Reichert et al then investigated the case where default treatment with antibiotic A could be altered thanks to the availability of a new antibiotic B. They compared four different strategies: immediate random allocation (A or B), combination therapy (A and B), a gradual switch to random allocation, or a reserve strategy where B was held in reserve and then used in place of A after resistance to A had reached a 5% prevalence threshold. Modelling showed, counter-intuitively, that this latter “reserve” strategy speeded up resistance. The best strategy was to deploy B immediately in combination therapy (Fig 1B). Others have also argued that combination therapy is the best approach to reduce AMR, including an elegant in vitro experimental model using well plates to simulate individuals in a hospital population (Angst et al, 2021). AMR may be driven more by the wide distribution of use than its intensity (Olesen et al, 2018), and some have argued that for Neisseria gonorroeae issuing prescribing guidelines based on local prevalence thresholds could reduce cases and prolong the lifespan of antibiotics (Yaesoubi et al, 2022).
Other control measures such as vaccination can affect AMR. Modelling of the “bystander effect,” where microbes are exposed to antibiotics despite not being the target organism, suggests that vaccination programmes for S. pneumoniae also result in a similar reduction in total antibiotic exposure for Staphylococcus aureus and E. coli as for S. pneumoniae (Tedijanto et al, 2018). Vaccination can also affect competition between strains in a population. One modelling effort showed that four different models with different assumptions about the mechanisms of AMR evolution explained penicillin resistance in S. pneumoniae across Europe equally well, leaving it unclear whether a hypothetical vaccine program would increase, decrease, or have no effect on AMR levels (Davies et al, 2021).
AMR is conceptually simple. In practice, the examples in this section show that making realistic models takes care. In 2019, one group of scientists wondered “do we know enough?” to effectively use modelling to inform policy—concluding that, for the most part, the answer was no (Knight et al, 2019). One indication of these challenges is that, in contrast to other pathogen threats, there have been barely any attempts at real-time forecasting applied to AMR, that is, where current data are used to project forward, rather than a retrospective analysis (Pei et al, 2023).
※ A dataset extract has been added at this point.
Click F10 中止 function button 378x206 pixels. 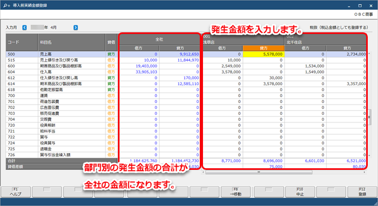(x=300, y=192)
In summary, our understanding of AMR as a pathogen threat remains broad-brush. We have a qualitative understanding that antibiotic use selects for resistance, but our quantitative understanding of that relationship is poor. Furthermore, although antibiotics are a fundamental part of modern medicine they are used very differently in different healthcare settings—for example, in some countries antibiotics require a prescription, but in others, they are available without one. A pernicious aspect of data availability is that modelling is heavily biased towards countries where there is a lot of data; in these countries, AMR is typically less of a threat. Models can lead to recommendations for the better use of antibiotics, but it is worth stressing that in many global settings the single most important intervention to reduce the threat of AMR is improved water sanitation and hygiene to reduce infectious disease in general.
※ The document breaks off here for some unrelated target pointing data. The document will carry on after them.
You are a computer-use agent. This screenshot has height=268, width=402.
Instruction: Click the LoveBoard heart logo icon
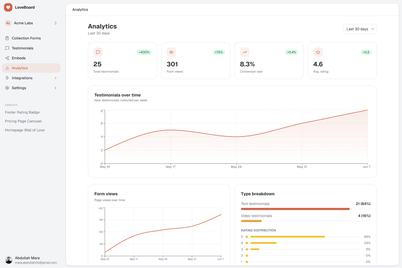click(x=8, y=7)
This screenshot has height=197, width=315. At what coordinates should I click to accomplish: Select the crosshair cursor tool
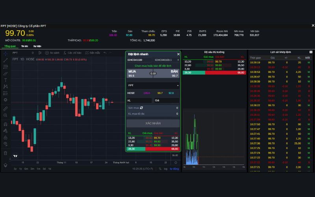[6, 53]
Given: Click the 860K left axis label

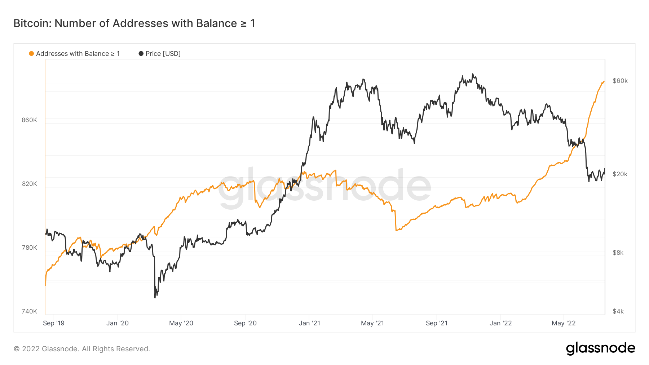Looking at the screenshot, I should tap(29, 120).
Modelling of population dynamics to design vaccines
The dynamics of infection and vaccination are non-linear and difficult to predict even with large amounts of data (Nokes & Anderson, 1988; Bosse et al, 2022). The use of mathematical models to predict the health and economic impacts of vaccination campaigns has a long history, stretching back to the introduction of the very first vaccine against cowpox in the eighteenth century: the impact of vaccination was predicted based on the life expectancy of the population (Bernoulli, 1766). By the 1980s, mathematical models of infectious disease transmission with complex and more realistic descriptions of infectious disease dynamics had been developed for many pathogens (Anderson & May, 1985; Anderson et al, 1992), offering qualitative insights into vaccination strategy, that is, the “scientific” approach: what fraction of the population needs to be immunised; what is the effect of waning immunity; what are the effects of vaccine escape strains? (Scherer & McLean, 2002).
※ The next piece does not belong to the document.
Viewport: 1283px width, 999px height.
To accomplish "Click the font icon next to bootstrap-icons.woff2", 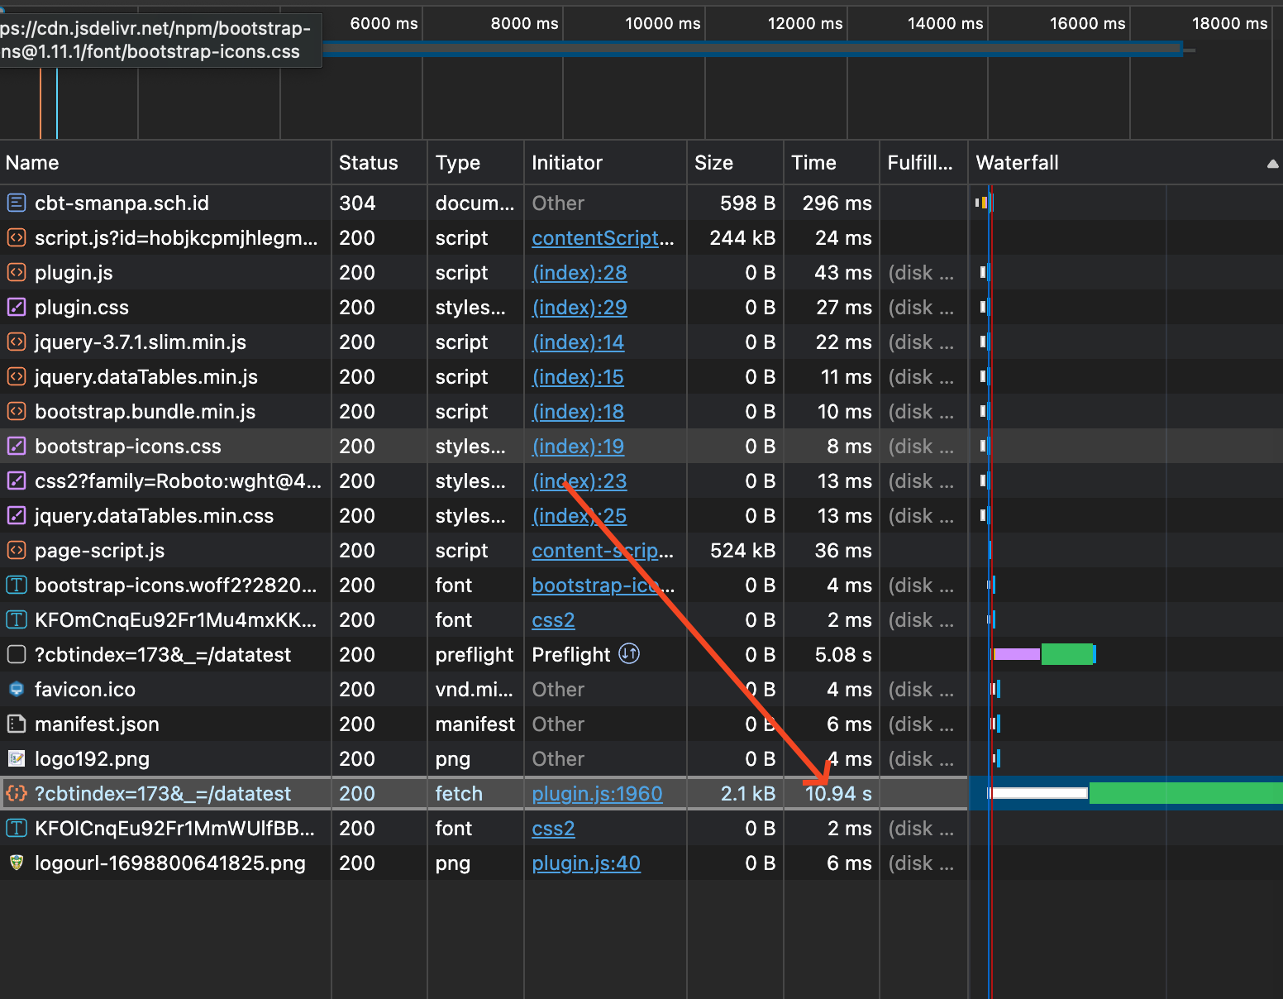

The advent of cheap and widely available computation starting in the 1990s precipitated a shift from analytically tractable infectious disease models to more complex differential equation models and individual-based models which have to be solved numerically (i.e., by computer simulation) (Ferguson et al, 2003). These more complex models could promise overall better predictive accuracy of dynamics including error estimates on model outputs—the “pragmatic” approach. These advances led to a variety of helpful outputs including more quantitative assessment of disease burden after vaccination, estimating the cost efficacy of vaccination, and testing the predicted success of different vaccination dose strategies (Sonabend et al, 2021; Ryman et al, 2022). Some of the most recent efforts have been able to combine complex models of 10 vaccines used in 100 countries to estimate their total impact (Li et al, 2021; Toor et al, 2021). These uses of models to inform vaccination require the testing of multiple potential models against biological knowledge and data, validation of model fit over historical data, the use of forecasting to predict future dynamics, and the ability to effectively and accurately incorporate vaccination policy and effect into the model.
These computational advances in modelling coincided with the development of new vaccination technologies such as conjugation (Eskola et al, 1990; Kelly et al, 2004; Trotter et al, 2008), followed by the subsequent licensing of many more vaccines for use in humans. Combined with accurate and flexible models which could be fit and tested at scale, this created a growing appetite for the use of modelling to design vaccine strategy (Christen & Conteh, 2021). Consequently, computational modelling approaches are now routinely used both before, during and after vaccination programmes to optimise their effectiveness, monitor their ongoing success, and determine whether modifications and improvements are possible.
This is only a brief overview of using computational modelling to design vaccine strategies as this topic has been reviewed in detail elsewhere (Nokes & Anderson, 1993; Scherer & McLean, 2002; Reid et al, 2019; Bershteyn et al, 2022; Wagner et al, 2022). For this review, we choose to focus on an emerging computational modelling technique expected to be used in the design of a number of upcoming vaccines: the development of population genomic models for multi-strain pathogens.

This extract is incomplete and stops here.